婚約者はホスト!?④~守りたいもの~(番外編あり)
「圭司…」
思い返せば、いつも、圭司はこうやって私に謝っていた。
『守ってあげれなくてごめん』
全然 圭司のせいなんかじゃないのに…
それどころか、命をはって助けてくれたのに…
圭司は自分の責任だと、罪の意識でいっぱいのようだった。
事件から2年も経っているのに、夜中にうなされることもあったし、私のことを常に心配していた。

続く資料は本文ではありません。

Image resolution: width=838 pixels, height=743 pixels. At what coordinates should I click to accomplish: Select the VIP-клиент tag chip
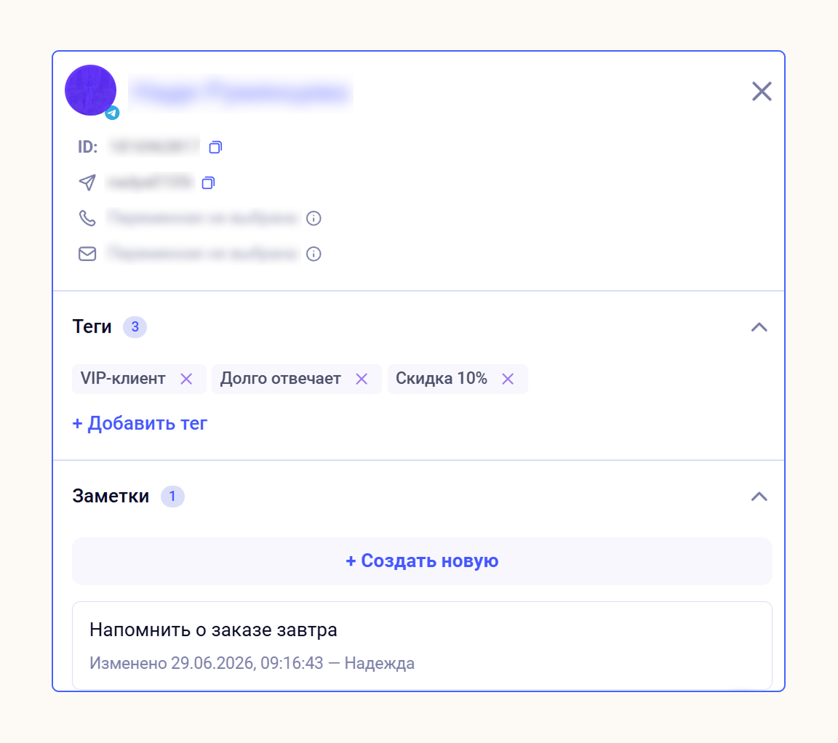click(x=123, y=379)
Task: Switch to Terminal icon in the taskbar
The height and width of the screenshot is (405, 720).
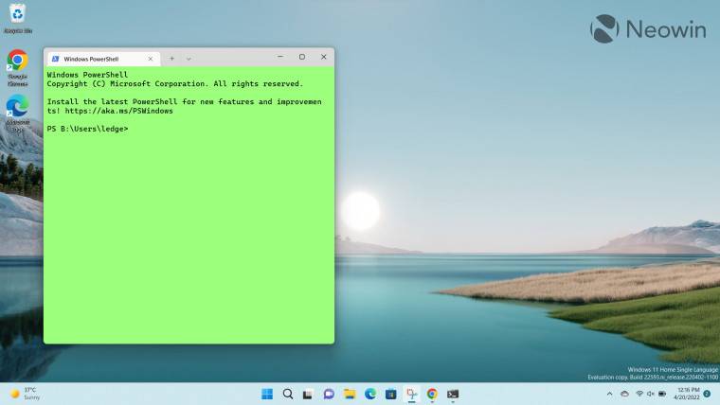Action: click(x=453, y=394)
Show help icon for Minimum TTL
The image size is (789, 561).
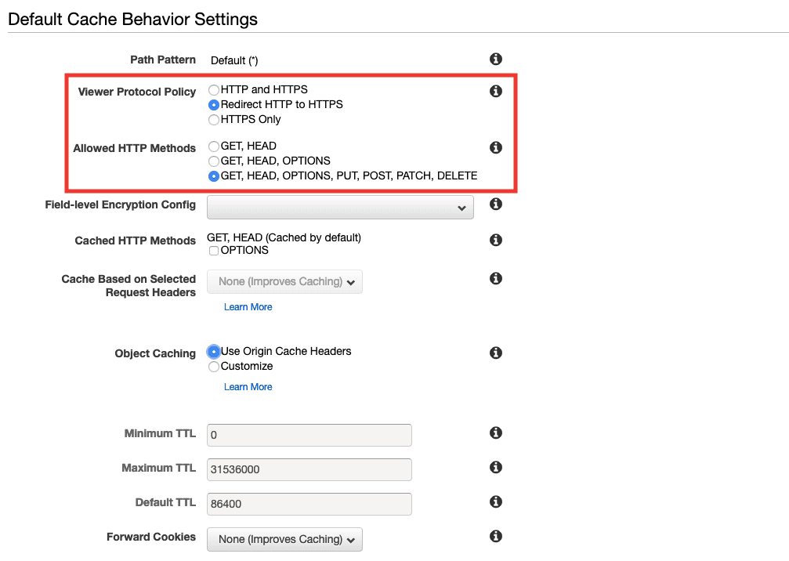(x=495, y=433)
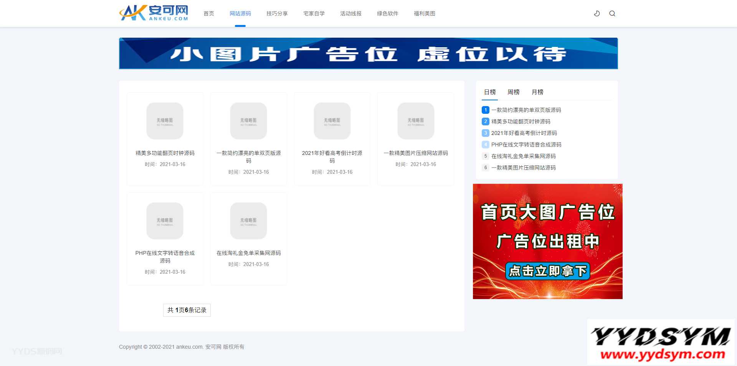Click rank 5 在线淘礼金免单采集网源码 in sidebar

pos(523,156)
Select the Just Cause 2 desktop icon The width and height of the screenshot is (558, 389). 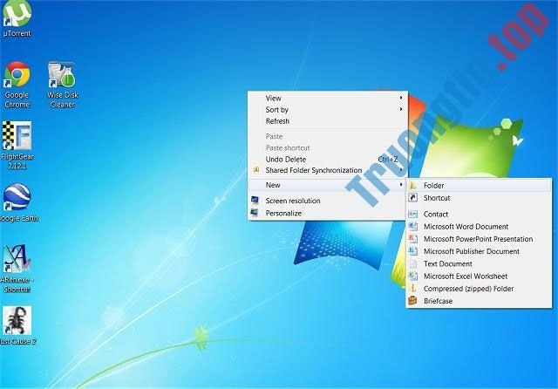coord(17,323)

もしかしたら そういうトラウマが、圭司の記憶を封じ込めてしまったのかもしれない。
「あのね 圭司 私はもう あの時のことは全然引きずってないよ… 確かに、幼なじみにあんなことされてショックだったけど、もう 二年も前の事だし、それに 圭司がすぐに助けにきてくれたから…。」
「なつ…」
「圭司はね 責任感じて、ずっと自分を苦しめてたんだよ… ちゃんと助けに来てくれたのに守ってあげれなくてごめんって謝ってばかりで… むしろ反省しなきゃいけないのは、隙のあった私の方なのに…。事件の後も、私のことをいつもいつも心配してて… きっと 私のせいで 圭司は記憶喪失になっちゃたんだよね ごめんね 圭司 もう辛い思いはしなくていいから 何にも思い出さなくていいよ 圭司の心が軽くなるのなら、記憶喪失のままでいて!」
ポロポロとたくさんの涙が、私の目からこぼれ落ちた。
圭司は、目を大きく見開いたまま、しばらくの間、黙って私のことを見つめていた
ハッと我に返った圭司は、私の涙を手で拭いながら、こう言った。
「不思議だね なつ… 思い出してって言われても全然戻らなかった記憶なのに、思い出さないでって言われた瞬間、戻るなんて…」
「えっ…」
顔をあげると、圭司がふっと笑った。
私は、しばしの間、その言葉の意味を考えた。
「え!! うそ…」
信じられないけど、今ので記憶が戻ったの??
「ただいま なつ ありがとな 呪縛を解いてくれて…」
そう言って、圭司は私の口にキスをした。
ようやく私の元に、本物の圭司が帰ってきた。